Three weeks ago, the Ironton City Council approved making Katrina Keith the claims specialist for the city. Keith has spent the past four and half years as the mayor’s secretary.
The BWC is a state agency that provides medical and compensation benefits for work-related injuries, diseases and deaths for municipalities and businesses.
Getting one person to deal with the claims and the education about the BWC became a priority for Ironton mayor Rich Blankenship after the claims hit more than $223,000 last year.
Previously, the finance department handled the BWC claims.
“Due to the lack of personnel in the finance department, it was difficult for them to handle this on a day-to-day basis,” Blankenship said. “There is a lot of paperwork, a lot of meetings, a lot of safety meetings and because of the staffing, they weren’t able to do that.”
Blankenship discussed the matter with City Council and Finance Director Kathy Elam and it was decided to hire a person to do the job on a full-time basis.
Keith said the goal is to reduce claims, educate employees about their benefits and safety issues and get employees healthy and back to work in a timely manner.
“We want to keep our workers safe, it’s not just about saving the city money,” she said. “We appreciate our employees.

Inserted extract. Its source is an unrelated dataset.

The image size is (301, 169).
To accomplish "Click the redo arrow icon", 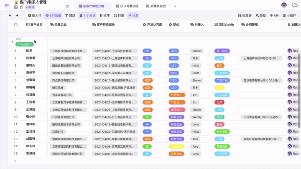I will 17,15.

They do a lot of work to maintain this city and we have to make sure they are taken care of.”
Keith said each department would have safety meetings and set up safety measures to reduce the number of employees being injured, which keeps them healthier and reduces the number of claims that go to BWC.
Keith said the meetings and measures are needed.

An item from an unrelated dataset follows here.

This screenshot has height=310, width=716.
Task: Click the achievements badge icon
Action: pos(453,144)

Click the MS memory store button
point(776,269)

“When a claim is filed, a reserve is automatically set aside to cover the possible expenses of the claim,” Keith explained. The city pays a premium on all open claims, and all closed claims not yet settled. “Implementing safety policies will not only protect our employees, it will minimize the number of claims that are filed.”
“We went from $71,000 to $206,000 over a period of maybe five years,” she said. “If we can save that extra money, there could be raises. There could be updated equipment instead of paying these BWC claims. We take our taxpayers dollars seriously.

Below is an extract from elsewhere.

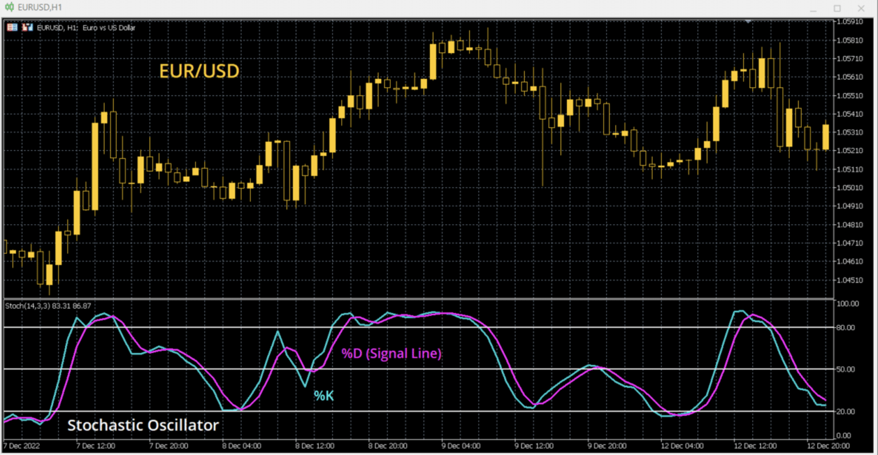Click the 1.04510 price on price scale
Image resolution: width=878 pixels, height=455 pixels.
(849, 280)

We have hard working employees that deserve to work in a safe environment.”
The city is trying to reduce the amount of claims because the BWC considers Ironton in a penalty phase.
“Anything over $99,000 is a penalty phase,” Blankenship said. “So we are going to work full time to reduce that.”
Originally, the plan was for Keith to be both the claims specialist and the mayor’s secretary but Blankenship said it was too much.
So the goal now is save the equivalent of Keith’s salary and more, Blankenship said.
“We need to get out of penalty phase,” he said. “Right now we are considered high risk so we pay more to the BWC.”